ResNet Architecture and Its Variants: An Overview

Summary: ResNet is a deep learning architecture that uses identity shortcut connections to train very deep networks effectively. Variants like ResNeXt, DenseNet and stochastic depth models build on it to improve training efficiency, performance and feature reuse across computer vision tasks.

After the celebrated victory of AlexNet at the LSVRC2012 classification contest, deep residual network (ResNet) was arguably the most groundbreaking work in the computer vision and deep learning community in the last few years. ResNet makes it possible to train up to hundreds or even thousands of layers and still achieve a compelling performance.

What Is a Residual Network (ResNet)?

ResNet is an artificial neural network that introduces a so-called “identity shortcut connection,” which allows the model to skip one or more layers. This approach enables the training of significantly deeper networks by reducing vanishing gradients, often improving performance on complex computer vision tasks.

Taking advantage of its powerful representational ability, the performance of many computer vision applications — other than image classification — have been boosted, including object detection and facial recognition.

Since ResNet blew people’s minds in 2015, many in the research community have dived into the secrets of its success, and several refinements have been made in the architecture. In the first part of this article, I am going to give a little bit of background knowledge for those who are unfamiliar with ResNet, and in the second half, I will review some of the papers I read recently regarding different variants and interpretations of the ResNet architecture.

A tutorial video explaining the basics of ResNet. | Video: Connor Shorten

What Is ResNet?

According to the universal approximation theorem, given enough capacity, we know that a feedforward network with a single layer is sufficient to represent any function. However, the layer might be massive, and the network is prone to overfitting the data. Therefore, there is a common trend in the research community that our network architecture needs to go deeper.

Since AlexNet, the state-of-the-art convolutional neural network (CNN) architecture is going deeper and deeper. While AlexNet had only five convolutional layers, the VGG network and GoogleNet (also codenamed Inception_v1) had 19 and 22 layers respectively.

However, you can’t simply stack layers together to increase network depth. Deep networks are hard to train because of the notorious vanishing gradient problem. As the gradient is backpropagated to earlier layers, repeated multiplication may make the gradient infinitely small. As a result, the deeper the network goes, the more its performance becomes saturated or even starts rapidly degrading.
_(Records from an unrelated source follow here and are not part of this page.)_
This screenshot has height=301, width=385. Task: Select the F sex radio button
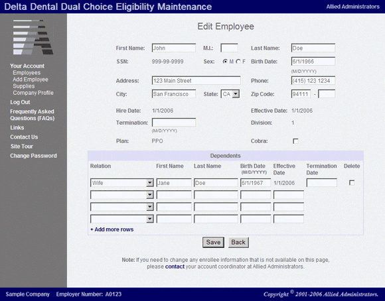tap(238, 62)
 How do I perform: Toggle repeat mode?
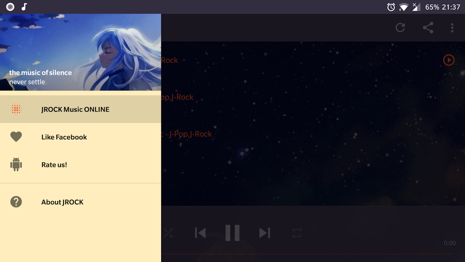tap(297, 233)
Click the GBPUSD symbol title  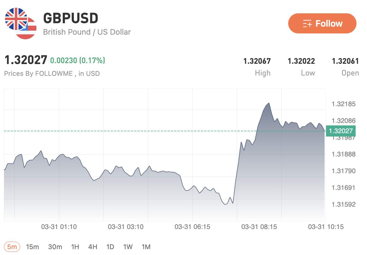pyautogui.click(x=71, y=19)
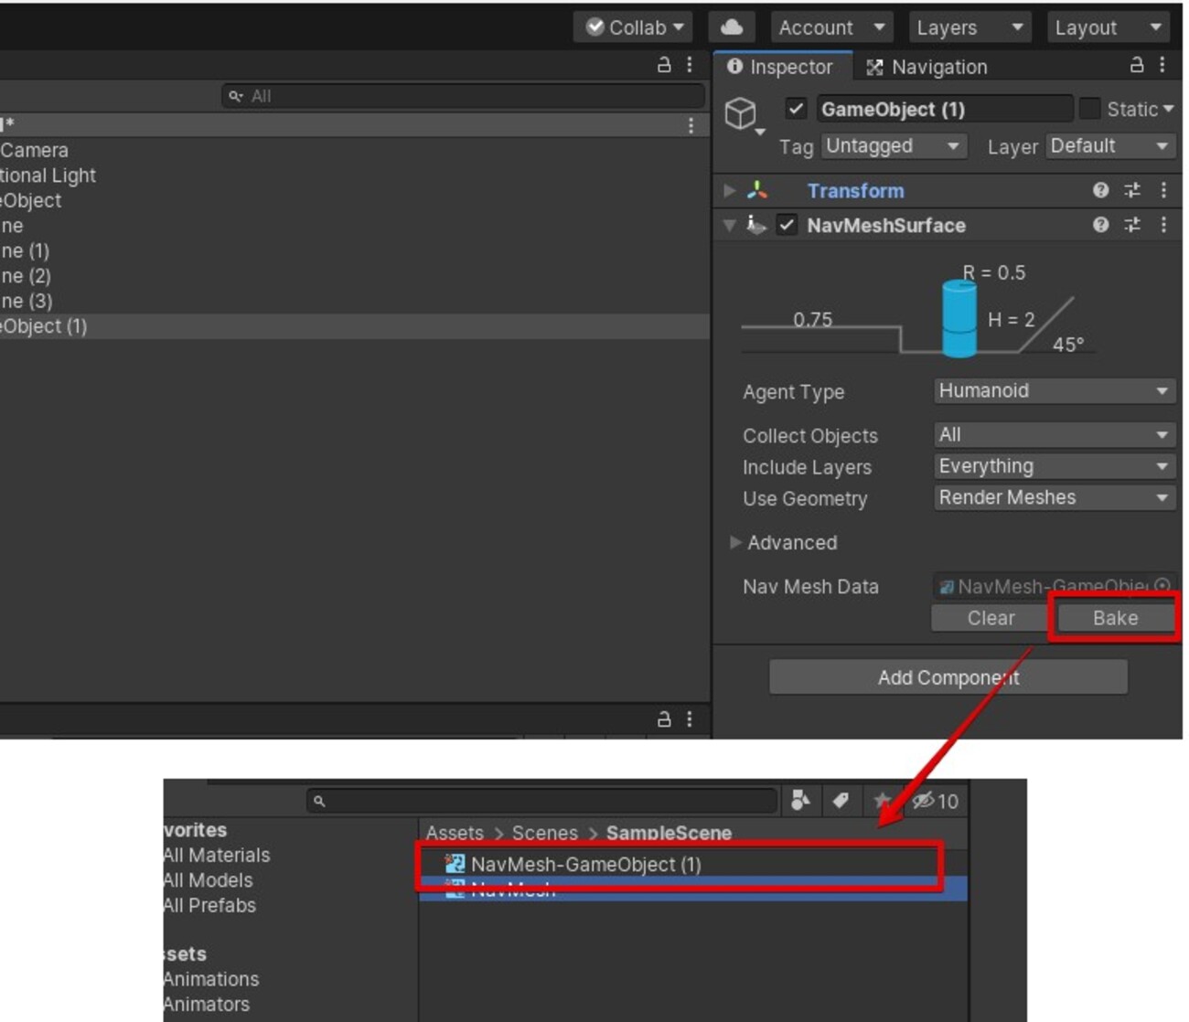Click the Nav Mesh Data object picker
This screenshot has height=1022, width=1189.
(1162, 586)
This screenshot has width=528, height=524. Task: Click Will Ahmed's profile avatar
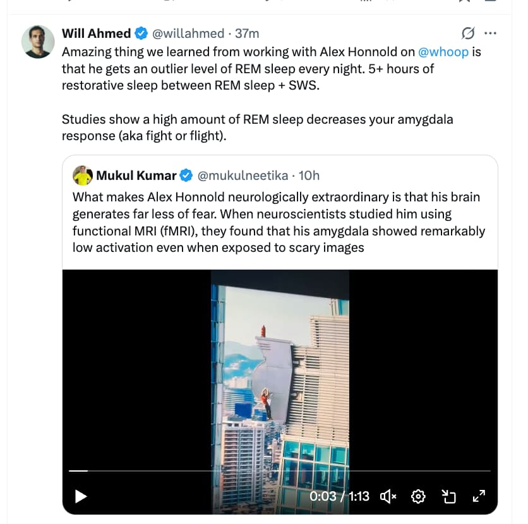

Before ResNet, there had been several ways to deal with the vanishing gradient issue. For instance, GoogleNet adds an auxiliary loss in a middle layer for extra supervision, but none of those solutions seemed to really tackle the problem once and for all.

The core idea of ResNet is that it introduces a so-called “identity shortcut connection” that skips one or more layers.

The authors of the study on deep residual learning for image recognition (He et al., 2015) argue that stacking layers shouldn’t degrade the network performance because we could simply stack identity mappings — a layer that doesn’t do anything — on top of the current network, and the resulting architecture would perform the same. This indicates that the deeper model should not produce a training error higher than its shallower counterparts. They hypothesize that letting the stacked layers fit a residual mapping is easier than letting them directly fit the desired underlying mapping. And the residual block above explicitly allows it to do precisely that.

As a matter of fact, ResNet was not the first to make use of shortcut connections. The authors of a study on Highway Network also introduced gated shortcut connections. These parameterized gates control how much information is allowed to flow across the shortcut. A similar idea can be found in the report on long short-term memory (LSTM) cell, in which there is a parameterized forget gate that controls how much information will flow to the next time step. Therefore, ResNet can be thought of as a special case of highway network.

However, experiments show that the highway network performs no better than ResNet, which is unusual because the solution space of highway network contains ResNet. Therefore, it should perform at least as good as ResNet. The findings suggest maintaining unobstructed gradient flow is more critical than model flexibility alone.

Following this intuition, He et al., 2015 refined the residual block and proposed in a study on identity mappings in deep ResNets (He et al., 2016), a pre-activation variant of residual block, in which the gradients can flow unimpeded through the shortcut connections to any other earlier layer. In fact, using the original residual block in image recognition study, training a 1202-layer ResNet resulted in a worse performance than its 110-layer counterpart.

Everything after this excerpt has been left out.